▸ SHORT EXERCISE: Could you reproduce each of the lines below character for character, keeping their order?
## Start DATA FOR THIS EXERCISE
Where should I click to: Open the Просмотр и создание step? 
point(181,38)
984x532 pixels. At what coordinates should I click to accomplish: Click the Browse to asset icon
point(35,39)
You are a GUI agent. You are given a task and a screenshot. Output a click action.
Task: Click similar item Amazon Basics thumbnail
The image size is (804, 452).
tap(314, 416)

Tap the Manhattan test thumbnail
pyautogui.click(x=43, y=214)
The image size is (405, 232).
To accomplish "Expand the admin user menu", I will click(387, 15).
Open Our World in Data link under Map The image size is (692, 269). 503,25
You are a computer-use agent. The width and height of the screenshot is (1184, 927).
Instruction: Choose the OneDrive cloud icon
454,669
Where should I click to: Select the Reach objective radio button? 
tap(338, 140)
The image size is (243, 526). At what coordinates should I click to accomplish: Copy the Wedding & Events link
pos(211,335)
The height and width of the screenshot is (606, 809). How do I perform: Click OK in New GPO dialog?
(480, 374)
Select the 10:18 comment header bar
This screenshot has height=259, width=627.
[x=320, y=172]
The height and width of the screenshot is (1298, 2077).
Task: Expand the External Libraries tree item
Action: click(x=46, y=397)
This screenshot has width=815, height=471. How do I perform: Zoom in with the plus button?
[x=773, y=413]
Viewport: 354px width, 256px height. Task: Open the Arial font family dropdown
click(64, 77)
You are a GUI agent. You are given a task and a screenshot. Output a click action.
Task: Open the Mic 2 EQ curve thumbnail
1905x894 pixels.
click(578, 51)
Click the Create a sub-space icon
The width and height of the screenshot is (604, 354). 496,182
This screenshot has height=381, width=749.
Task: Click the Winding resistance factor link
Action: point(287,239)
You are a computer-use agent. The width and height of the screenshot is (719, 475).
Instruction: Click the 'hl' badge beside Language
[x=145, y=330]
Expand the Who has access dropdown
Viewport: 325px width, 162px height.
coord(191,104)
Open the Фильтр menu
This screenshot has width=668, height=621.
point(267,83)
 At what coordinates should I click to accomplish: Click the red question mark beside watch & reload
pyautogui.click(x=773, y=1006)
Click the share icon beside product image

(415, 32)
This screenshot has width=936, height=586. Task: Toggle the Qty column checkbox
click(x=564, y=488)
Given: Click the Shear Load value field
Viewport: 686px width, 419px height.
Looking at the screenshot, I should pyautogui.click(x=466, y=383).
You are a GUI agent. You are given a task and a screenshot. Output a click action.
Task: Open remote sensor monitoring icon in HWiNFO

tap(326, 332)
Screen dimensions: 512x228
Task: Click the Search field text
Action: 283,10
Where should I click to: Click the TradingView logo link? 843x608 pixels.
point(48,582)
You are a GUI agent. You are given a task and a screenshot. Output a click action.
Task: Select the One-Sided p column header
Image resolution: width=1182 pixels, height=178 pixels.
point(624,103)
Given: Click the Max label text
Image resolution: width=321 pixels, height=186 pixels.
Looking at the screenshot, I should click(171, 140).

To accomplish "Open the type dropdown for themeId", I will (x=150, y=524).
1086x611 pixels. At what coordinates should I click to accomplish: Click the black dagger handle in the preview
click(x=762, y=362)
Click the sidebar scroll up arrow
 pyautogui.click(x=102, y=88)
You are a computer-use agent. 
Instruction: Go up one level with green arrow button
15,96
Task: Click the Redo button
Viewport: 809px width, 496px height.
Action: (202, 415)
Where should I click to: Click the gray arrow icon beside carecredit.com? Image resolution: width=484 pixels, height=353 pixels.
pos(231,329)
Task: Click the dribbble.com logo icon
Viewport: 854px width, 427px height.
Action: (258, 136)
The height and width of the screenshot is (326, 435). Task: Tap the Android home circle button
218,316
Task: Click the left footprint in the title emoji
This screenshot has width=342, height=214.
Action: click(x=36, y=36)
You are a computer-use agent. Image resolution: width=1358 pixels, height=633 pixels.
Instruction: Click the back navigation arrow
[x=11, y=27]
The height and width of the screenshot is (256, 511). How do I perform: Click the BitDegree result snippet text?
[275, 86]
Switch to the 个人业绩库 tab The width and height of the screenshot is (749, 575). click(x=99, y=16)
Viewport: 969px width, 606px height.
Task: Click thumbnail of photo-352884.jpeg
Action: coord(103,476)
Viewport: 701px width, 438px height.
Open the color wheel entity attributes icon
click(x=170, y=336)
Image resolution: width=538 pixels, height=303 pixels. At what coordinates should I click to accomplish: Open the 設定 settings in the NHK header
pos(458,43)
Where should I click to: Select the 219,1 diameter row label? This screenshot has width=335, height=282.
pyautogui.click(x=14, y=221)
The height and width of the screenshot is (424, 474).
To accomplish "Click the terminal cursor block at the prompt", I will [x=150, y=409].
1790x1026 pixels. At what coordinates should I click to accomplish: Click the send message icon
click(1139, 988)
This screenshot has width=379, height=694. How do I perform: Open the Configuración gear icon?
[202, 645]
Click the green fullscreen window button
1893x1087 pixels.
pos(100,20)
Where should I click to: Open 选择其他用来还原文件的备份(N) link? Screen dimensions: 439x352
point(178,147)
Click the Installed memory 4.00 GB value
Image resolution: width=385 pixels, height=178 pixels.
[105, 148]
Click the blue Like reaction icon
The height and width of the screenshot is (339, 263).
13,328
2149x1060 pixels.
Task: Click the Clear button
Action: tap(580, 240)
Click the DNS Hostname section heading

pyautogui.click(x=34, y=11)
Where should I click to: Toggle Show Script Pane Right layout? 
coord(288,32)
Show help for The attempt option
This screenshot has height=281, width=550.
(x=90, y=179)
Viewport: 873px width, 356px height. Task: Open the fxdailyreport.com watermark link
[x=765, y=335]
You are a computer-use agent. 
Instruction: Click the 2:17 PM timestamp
## End DATA FOR THIS EXERCISE
▸ TASK OUTPUT:
Where should I click to: Open the Просмотр и создание step? 
point(181,38)
984x532 pixels. At what coordinates should I click to accomplish: Click the Browse to asset icon
point(35,39)
You are a GUI agent. You are given a task and a screenshot. Output a click action.
Task: Click similar item Amazon Basics thumbnail
The image size is (804, 452).
tap(314, 416)

Tap the Manhattan test thumbnail
pyautogui.click(x=43, y=214)
The image size is (405, 232).
To accomplish "Expand the admin user menu", I will click(387, 15).
Open Our World in Data link under Map The image size is (692, 269). 503,25
You are a computer-use agent. The width and height of the screenshot is (1184, 927).
Instruction: Choose the OneDrive cloud icon
454,669
Where should I click to: Select the Reach objective radio button? 
tap(338, 140)
The image size is (243, 526). At what coordinates should I click to accomplish: Copy the Wedding & Events link
pos(211,335)
The height and width of the screenshot is (606, 809). How do I perform: Click OK in New GPO dialog?
(480, 374)
Select the 10:18 comment header bar
This screenshot has height=259, width=627.
[x=320, y=172]
The height and width of the screenshot is (1298, 2077).
Task: Expand the External Libraries tree item
Action: click(x=46, y=397)
This screenshot has width=815, height=471. How do I perform: Zoom in with the plus button?
[x=773, y=413]
Viewport: 354px width, 256px height. Task: Open the Arial font family dropdown
click(64, 77)
You are a GUI agent. You are given a task and a screenshot. Output a click action.
Task: Open the Mic 2 EQ curve thumbnail
1905x894 pixels.
click(578, 51)
Click the Create a sub-space icon
The width and height of the screenshot is (604, 354). 496,182
This screenshot has height=381, width=749.
Task: Click the Winding resistance factor link
Action: point(287,239)
You are a computer-use agent. The width and height of the screenshot is (719, 475).
Instruction: Click the 'hl' badge beside Language
[x=145, y=330]
Expand the Who has access dropdown
Viewport: 325px width, 162px height.
coord(191,104)
Open the Фильтр menu
This screenshot has width=668, height=621.
point(267,83)
 At what coordinates should I click to accomplish: Click the red question mark beside watch & reload
pyautogui.click(x=773, y=1006)
Click the share icon beside product image

(415, 32)
This screenshot has width=936, height=586. Task: Toggle the Qty column checkbox
click(x=564, y=488)
Given: Click the Shear Load value field
Viewport: 686px width, 419px height.
Looking at the screenshot, I should pyautogui.click(x=466, y=383).
You are a GUI agent. You are given a task and a screenshot. Output a click action.
Task: Open remote sensor monitoring icon in HWiNFO

tap(326, 332)
Screen dimensions: 512x228
Task: Click the Search field text
Action: 283,10
Where should I click to: Click the TradingView logo link? 843x608 pixels.
point(48,582)
You are a GUI agent. You are given a task and a screenshot. Output a click action.
Task: Select the One-Sided p column header
Image resolution: width=1182 pixels, height=178 pixels.
point(624,103)
Given: Click the Max label text
Image resolution: width=321 pixels, height=186 pixels.
Looking at the screenshot, I should click(171, 140).

To accomplish "Open the type dropdown for themeId", I will (x=150, y=524).
1086x611 pixels. At what coordinates should I click to accomplish: Click the black dagger handle in the preview
click(x=762, y=362)
Click the sidebar scroll up arrow
 pyautogui.click(x=102, y=88)
You are a computer-use agent. 
Instruction: Go up one level with green arrow button
15,96
Task: Click the Redo button
Viewport: 809px width, 496px height.
Action: (202, 415)
Where should I click to: Click the gray arrow icon beside carecredit.com? Image resolution: width=484 pixels, height=353 pixels.
pos(231,329)
Task: Click the dribbble.com logo icon
Viewport: 854px width, 427px height.
Action: (258, 136)
The height and width of the screenshot is (326, 435). Task: Tap the Android home circle button
218,316
Task: Click the left footprint in the title emoji
This screenshot has width=342, height=214.
Action: click(x=36, y=36)
You are a computer-use agent. Image resolution: width=1358 pixels, height=633 pixels.
Instruction: Click the back navigation arrow
[x=11, y=27]
The height and width of the screenshot is (256, 511). How do I perform: Click the BitDegree result snippet text?
[275, 86]
Switch to the 个人业绩库 tab The width and height of the screenshot is (749, 575). click(x=99, y=16)
Viewport: 969px width, 606px height.
Task: Click thumbnail of photo-352884.jpeg
Action: coord(103,476)
Viewport: 701px width, 438px height.
Open the color wheel entity attributes icon
click(x=170, y=336)
Image resolution: width=538 pixels, height=303 pixels. At what coordinates should I click to accomplish: Open the 設定 settings in the NHK header
pos(458,43)
Where should I click to: Select the 219,1 diameter row label? This screenshot has width=335, height=282.
pyautogui.click(x=14, y=221)
The height and width of the screenshot is (424, 474).
To accomplish "Click the terminal cursor block at the prompt", I will [x=150, y=409].
1790x1026 pixels. At what coordinates should I click to accomplish: Click the send message icon
click(1139, 988)
This screenshot has width=379, height=694. How do I perform: Open the Configuración gear icon?
[202, 645]
Click the green fullscreen window button
1893x1087 pixels.
pos(100,20)
Where should I click to: Open 选择其他用来还原文件的备份(N) link? Screen dimensions: 439x352
point(178,147)
Click the Installed memory 4.00 GB value
Image resolution: width=385 pixels, height=178 pixels.
[105, 148]
Click the blue Like reaction icon
The height and width of the screenshot is (339, 263).
13,328
2149x1060 pixels.
Task: Click the Clear button
Action: tap(580, 240)
Click the DNS Hostname section heading

pyautogui.click(x=34, y=11)
Where should I click to: Toggle Show Script Pane Right layout? 
coord(288,32)
Show help for The attempt option
This screenshot has height=281, width=550.
(x=90, y=179)
Viewport: 873px width, 356px height. Task: Open the fxdailyreport.com watermark link
[x=765, y=335]
You are a computer-use agent. 
Instruction: Click the 2:17 PM timestamp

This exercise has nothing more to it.